特に、【TELL ME】と【50%&50%】は、hideの軌跡を語る上で欠かせません。
そして、このたび紹介する【A STORY】も。
本作は、hideがHIDEの名義で作詞と作曲を担当し、新たな一面を垣間見せています。
ファンに衝撃を与えた一作なのです。
では、気になる箇所を確認していきましょう。
時空を超えて

イントロ、アコースティックギターと工場特有の金属音が静かにメロディーを奏でます。
幻想的な雰囲気を漂わせる中、ドラムの音色が鳴り響き、物語の始まりを告げる。
壊れた時計が話しかけるよ
出典: A STORY/作詞:HIDE 作曲:HIDE
冒頭に配された“時計”は、時間の流れと共に、物語のナビゲーターを意味しているようです。

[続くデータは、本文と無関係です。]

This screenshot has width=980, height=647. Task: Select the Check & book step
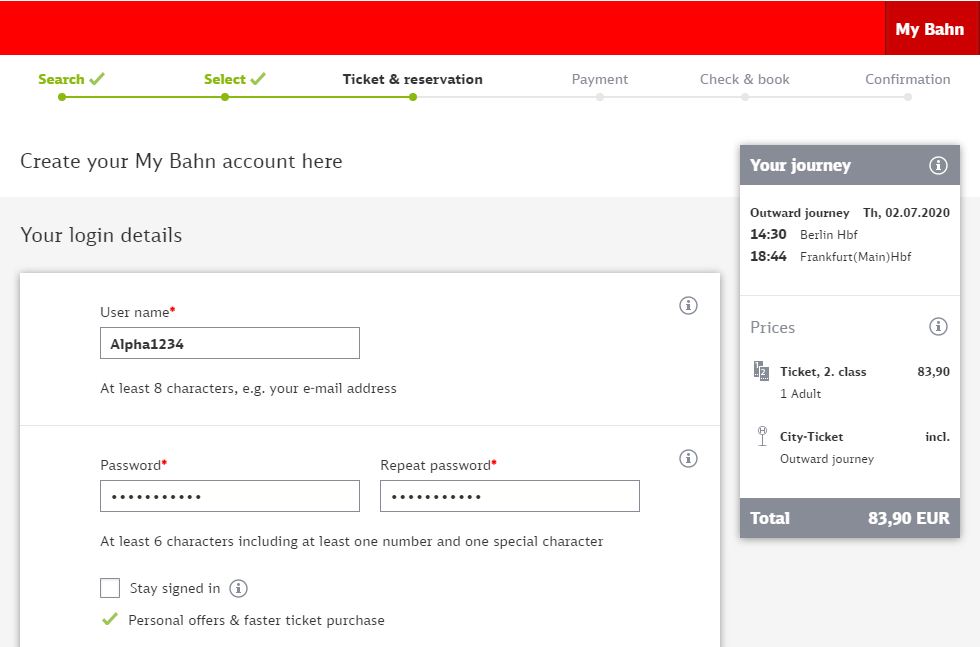pos(744,79)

“時計”が“壊れた”ことによって生じる時空のねじれ。
そのねじれの影響でタイムリープする主人公。
“時計”は、壮大な物語をスタートさせるきっかけとなったのでしょう。
主人公の行く末を見守り、その足跡を私たちに伝えようとしている様子が“話しかけ”から窺えます。
タイムリープする主人公
突然の出来事に呆然と
全ての物も人も目を閉じて
全部夢だと
目覚めたとき思いたいと
出典: A STORY/作詞:HIDE 作曲:HIDE
タイムリープは、架空の出来事。
主人公は、自身がタイムリープするとは思ってもみなかったのではないでしょうか。
突如として自身の瞳に映る“物”や“人”、その“全て”が自身の生きる時代とは全く異なっていた時。
直ぐに事態を飲み込めず、否定しようとするでしょう。
これは“全部夢”なんだ。目覚めたら元の世界に戻っているはず。
自身を言い聞かせ、心を落ち着かせようとしています。
時計の役割
なぜ、主人公は、タイムリープしたのか。
その答えは、きっと“時計”が知っているのでしょう。
“時計”は、時の流れを司ることが役目。
人々の往来、時代の変遷を管理する中、タイムリープの必要性を感じているのかもしれません。

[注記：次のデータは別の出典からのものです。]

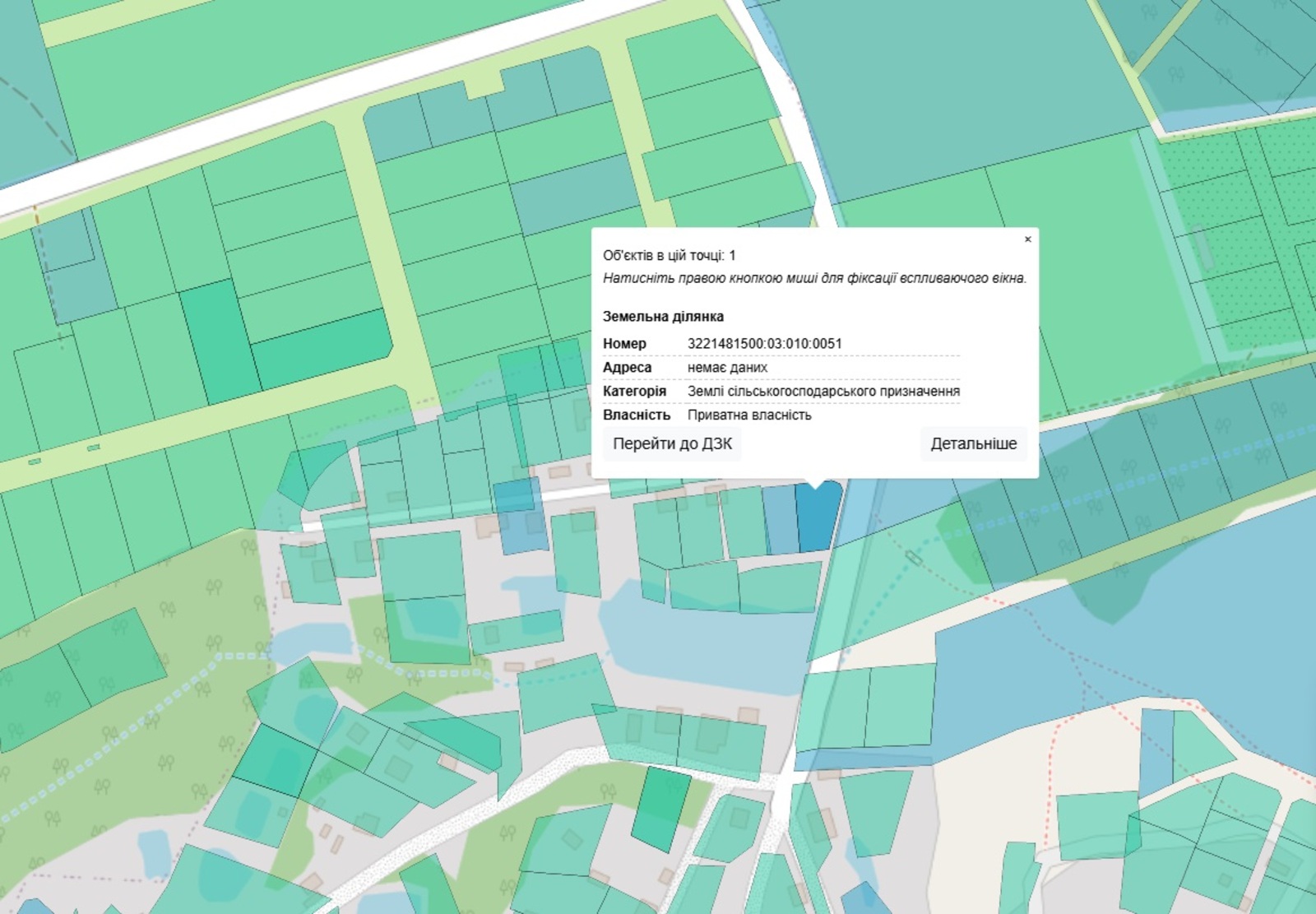Click the 'Категорія' field label
Viewport: 1316px width, 914px height.
coord(634,392)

この人物は、この時代での経験によって躍進するのではないか。この能力は、この時代で役立つだろう。
色々な考えのもと、主人公をタイムリープさせたのではないでしょうか。
宿命という言葉があるように、前世から人間の巡り合わせは定められています。
しかし、生まれた瞬間から走るレールが決まっていては、面白みがありません。
“壊れた”は、ただのバグではないのです。
その時代その人にとって善い変化をもたらすため、“タイムリープ”を発動させるサイン。
そのような意図を歌詞から推測できます。